Breitbart Texas traveled to the Mexican border cities of Reynosa and Matamoros to recruit citizen journalists willing to risk their lives and expose the cartels silencing their communities. The writers would face certain death at the hands of the Gulf Cartel if a pseudonym were not used. Breitbart Texas’ Cartel Chronicles are published in both English and in their original Spanish. This article was written by Reynosa’s “AC Del Angel.”
REYNOSA, Tamaulipas – Organized crime in the Mexican state of Tamaulipas feels threatened by the video surveillance network that officials have been setting up throughout the state.
In this border city, the video surveillance networks set up by authorities remains unfinished with a 60 percent completion rate as announced by the mayor Jose Elias. However the actual rate is actually less since the local faction of the gulf Cartel has been knocking down the concrete poles where authorities have setup their cameras throughout the city.

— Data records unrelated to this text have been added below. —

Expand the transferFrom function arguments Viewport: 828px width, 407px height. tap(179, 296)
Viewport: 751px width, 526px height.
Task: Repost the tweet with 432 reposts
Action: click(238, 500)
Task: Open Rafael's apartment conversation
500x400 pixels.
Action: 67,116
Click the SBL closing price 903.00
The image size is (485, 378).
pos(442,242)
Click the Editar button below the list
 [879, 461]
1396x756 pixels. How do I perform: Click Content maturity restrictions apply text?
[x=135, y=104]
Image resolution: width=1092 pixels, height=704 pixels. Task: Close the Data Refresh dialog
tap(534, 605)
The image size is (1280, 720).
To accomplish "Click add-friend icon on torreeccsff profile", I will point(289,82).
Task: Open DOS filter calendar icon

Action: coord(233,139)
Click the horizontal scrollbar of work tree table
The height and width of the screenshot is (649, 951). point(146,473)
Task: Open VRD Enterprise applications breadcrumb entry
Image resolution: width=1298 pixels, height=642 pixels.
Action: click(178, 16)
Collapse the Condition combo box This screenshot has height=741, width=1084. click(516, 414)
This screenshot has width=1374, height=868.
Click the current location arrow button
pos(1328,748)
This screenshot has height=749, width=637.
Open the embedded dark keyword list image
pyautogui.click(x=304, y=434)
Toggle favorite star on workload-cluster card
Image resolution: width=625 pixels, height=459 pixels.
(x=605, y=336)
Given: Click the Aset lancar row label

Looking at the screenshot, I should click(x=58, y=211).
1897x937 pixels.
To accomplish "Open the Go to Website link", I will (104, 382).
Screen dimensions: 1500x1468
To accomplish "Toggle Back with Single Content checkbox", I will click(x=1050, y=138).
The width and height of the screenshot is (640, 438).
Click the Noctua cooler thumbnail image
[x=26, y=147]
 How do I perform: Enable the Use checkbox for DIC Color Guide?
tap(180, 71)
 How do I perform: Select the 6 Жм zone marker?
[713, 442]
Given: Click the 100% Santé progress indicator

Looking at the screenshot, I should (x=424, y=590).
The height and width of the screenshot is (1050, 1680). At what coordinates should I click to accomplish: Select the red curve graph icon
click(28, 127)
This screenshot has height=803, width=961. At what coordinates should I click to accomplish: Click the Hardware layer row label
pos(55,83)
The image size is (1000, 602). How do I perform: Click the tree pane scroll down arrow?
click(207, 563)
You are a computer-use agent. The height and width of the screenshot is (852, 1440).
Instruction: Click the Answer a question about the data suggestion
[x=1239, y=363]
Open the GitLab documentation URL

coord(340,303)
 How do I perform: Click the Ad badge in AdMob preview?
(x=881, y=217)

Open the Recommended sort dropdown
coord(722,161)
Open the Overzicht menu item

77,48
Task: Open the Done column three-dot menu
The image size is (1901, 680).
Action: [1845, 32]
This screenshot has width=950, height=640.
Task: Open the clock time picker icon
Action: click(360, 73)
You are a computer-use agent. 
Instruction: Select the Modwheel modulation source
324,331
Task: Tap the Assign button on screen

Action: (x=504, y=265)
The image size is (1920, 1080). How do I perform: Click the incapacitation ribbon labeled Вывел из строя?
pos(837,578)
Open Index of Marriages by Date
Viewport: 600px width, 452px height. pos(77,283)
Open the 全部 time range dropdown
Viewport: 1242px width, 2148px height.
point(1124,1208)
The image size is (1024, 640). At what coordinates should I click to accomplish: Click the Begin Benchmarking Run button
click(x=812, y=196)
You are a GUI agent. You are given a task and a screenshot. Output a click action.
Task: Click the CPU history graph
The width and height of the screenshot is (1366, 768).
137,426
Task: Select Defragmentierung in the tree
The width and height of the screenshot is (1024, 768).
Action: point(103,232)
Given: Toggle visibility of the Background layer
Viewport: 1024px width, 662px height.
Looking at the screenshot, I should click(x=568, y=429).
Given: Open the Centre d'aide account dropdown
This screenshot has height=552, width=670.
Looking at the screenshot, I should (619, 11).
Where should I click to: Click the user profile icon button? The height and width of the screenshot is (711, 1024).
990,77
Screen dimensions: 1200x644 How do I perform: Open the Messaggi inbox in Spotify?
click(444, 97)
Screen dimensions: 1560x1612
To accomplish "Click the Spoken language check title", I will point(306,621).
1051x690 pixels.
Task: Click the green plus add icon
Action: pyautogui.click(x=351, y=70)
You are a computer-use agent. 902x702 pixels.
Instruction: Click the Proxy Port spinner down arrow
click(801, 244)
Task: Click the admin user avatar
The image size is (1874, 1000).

Government officials plan to place 528 cameras throughout Reynosa as part of the security strategy in this city. This system has shown its effectiveness in other cities where it has been deployed at 100 percent giving authorities an additional set of eyes which turn into a heavy blow to the cartel’s monopoly on surveillance and monitoring.
The cartel’s network of lookouts known as “falcons” who use a clandestine radio network along with a cartel operated camera surveillance network have given the Gulf Cartel the ability to monitor in real time the movement of police and military forces during the last 10 years. Taking down this advance surveillance network has been one of the biggest challenges faced by authorities in this state.
As part of their ongoing security strategy, authorities began to dismantle the clandestine radio networks, the cartel’s video surveillance network and began to target and arrest cartel lookouts. Blinding the criminal organization gave Mexican authorities the opportunity to deliver heavy blows to the drug cartels by capturing various members within the command structure as well as making important drug seizures as well as stopping the group’s cash flow.
By state authorities having video surveillance in strategic areas of the city keep the Gulf Cartel from having operational control within the city and complicates the logistics of running a crime syndicate. Having state officials keeping surveillance over the city minimizes the impunity with which the drug cartels have been operating. In an effort to survive as a crime syndicate, the Gulf Cartel has set out to destroy the recently installed cameras throughout the city.
The Gulf Cartel has been offering financial rewards to those who knock down the concrete poles where authorities place the surveillance cameras. Operating under the cover of darkness, cartel associates have devised a way to rapidly knock down the poles.
This ongoing battle for the eyes of the city has shown that state authorities and cartel members appear to be evenly matched. For the moment the criminals appear to have found the weakness in the surveillance poles and continue to fight to keep the system from turning fully operational.